WORK TO BE COMPLETED: Print every one of the entries below word for word, leaving out the picture.

SUPPLIED INFORMATION:
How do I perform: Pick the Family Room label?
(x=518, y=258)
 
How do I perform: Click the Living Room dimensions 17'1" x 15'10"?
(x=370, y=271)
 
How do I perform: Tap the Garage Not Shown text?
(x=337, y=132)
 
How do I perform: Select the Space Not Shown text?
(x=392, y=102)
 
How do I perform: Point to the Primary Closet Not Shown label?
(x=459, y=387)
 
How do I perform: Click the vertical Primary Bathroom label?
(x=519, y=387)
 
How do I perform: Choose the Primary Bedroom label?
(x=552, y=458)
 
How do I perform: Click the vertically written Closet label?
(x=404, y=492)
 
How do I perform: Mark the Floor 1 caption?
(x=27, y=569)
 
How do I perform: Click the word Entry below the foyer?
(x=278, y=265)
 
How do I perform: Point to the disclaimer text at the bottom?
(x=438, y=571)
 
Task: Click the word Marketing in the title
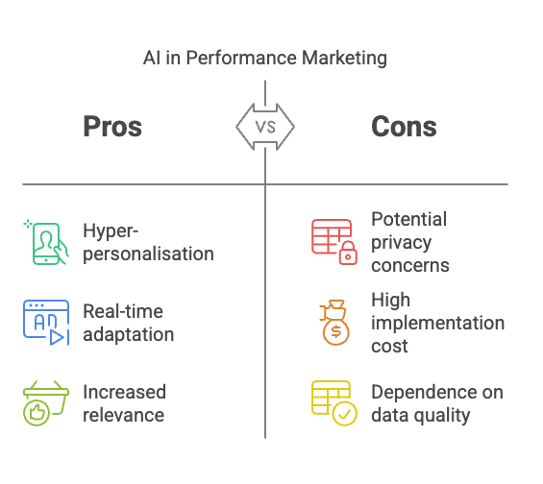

SOLUTION FOR THIS EXERCISE:
How do I perform: Pick the Family Room label?
(x=518, y=258)
 
How do I perform: Click the Living Room dimensions 17'1" x 15'10"?
(x=370, y=271)
 
How do I perform: Tap the Garage Not Shown text?
(x=337, y=132)
 
How do I perform: Select the Space Not Shown text?
(x=392, y=102)
 
How do I perform: Point to the Primary Closet Not Shown label?
(x=459, y=387)
 
How do I perform: Click the vertical Primary Bathroom label?
(x=519, y=387)
 
How do I perform: Choose the Primary Bedroom label?
(x=552, y=458)
 
How do I perform: Click the vertically written Closet label?
(x=404, y=492)
 
How do I perform: Mark the Floor 1 caption?
(x=27, y=569)
 
How do I perform: Click the word Entry below the foyer?
(x=278, y=265)
 
How do I perform: Point to the disclaimer text at the bottom?
(x=438, y=571)
 
Task: Click the word Marketing in the title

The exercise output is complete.